DITSELA (the Development Institute for Training, Support and Education for Labour), also known as the DITSELA Workers' Education Institute, is a union education organisation in South Africa. It was founded in 1996 by the main union federations, and is mandated to provide programmes that develop union capacity, provide workers and trade unionists access to higher education, recognise workers' experiential knowledge, and promote critical thinking and activism. DITSELA was described in a 2007 International Labour Organization report as the 'largest union education institute in Africa'.

==History==
DITSELA was established with the support of the then-largest union federations in South Africa, the Federation of Unions of South Africa (FEDUSA) and the Congress of South African Trade Unions (COSATU) to help build a strong trade union movement.

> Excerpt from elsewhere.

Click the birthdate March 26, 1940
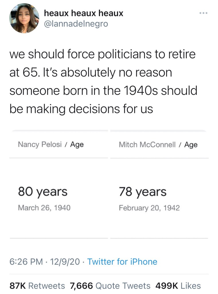The width and height of the screenshot is (218, 294). pos(44,207)
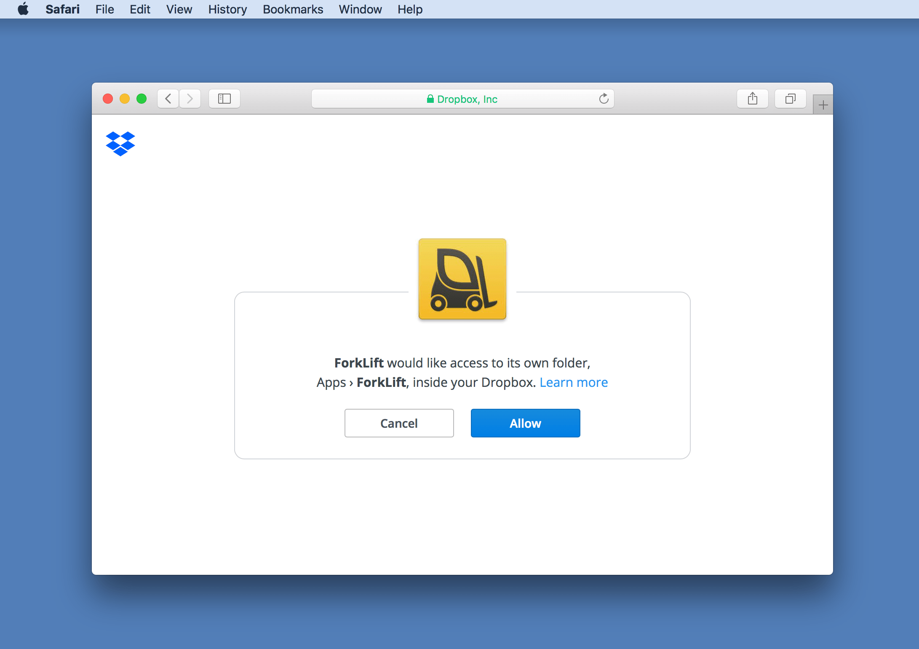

It was subsequently joined by the National Council of Trade Unions (NACTU). It was intended to consolidate the existing union education programmes, and help the unions develop their own education programmes.

==Activities, Scope and Funding==
The acronym DITSELA is a pun: ditsela also means 'pathways' in Sesotho, and the institute's slogan is 'Pathways to a Strong Labour Movement'. DITSELA runs five main programmes, including a Women’s Leadership Development Programme (WLDP), and the DITSELA Advanced National Labour Education Programme (DANLEP), the latter having graduated more than 1,000 people from its inception to 2011. DITSELA has offices in Johannesburg and Cape Town, and some of its programmes, such as the WLDP, are offered in conjunction with the University of Cape Town and the University of the Western Cape.

DITSELA's main funder, however, is not the unions but the state. While the institute helped open the door to the formal accreditation of union education itself, it was criticised within some unions for professionalising this function and linking it to career development, and for moving it outside union structures.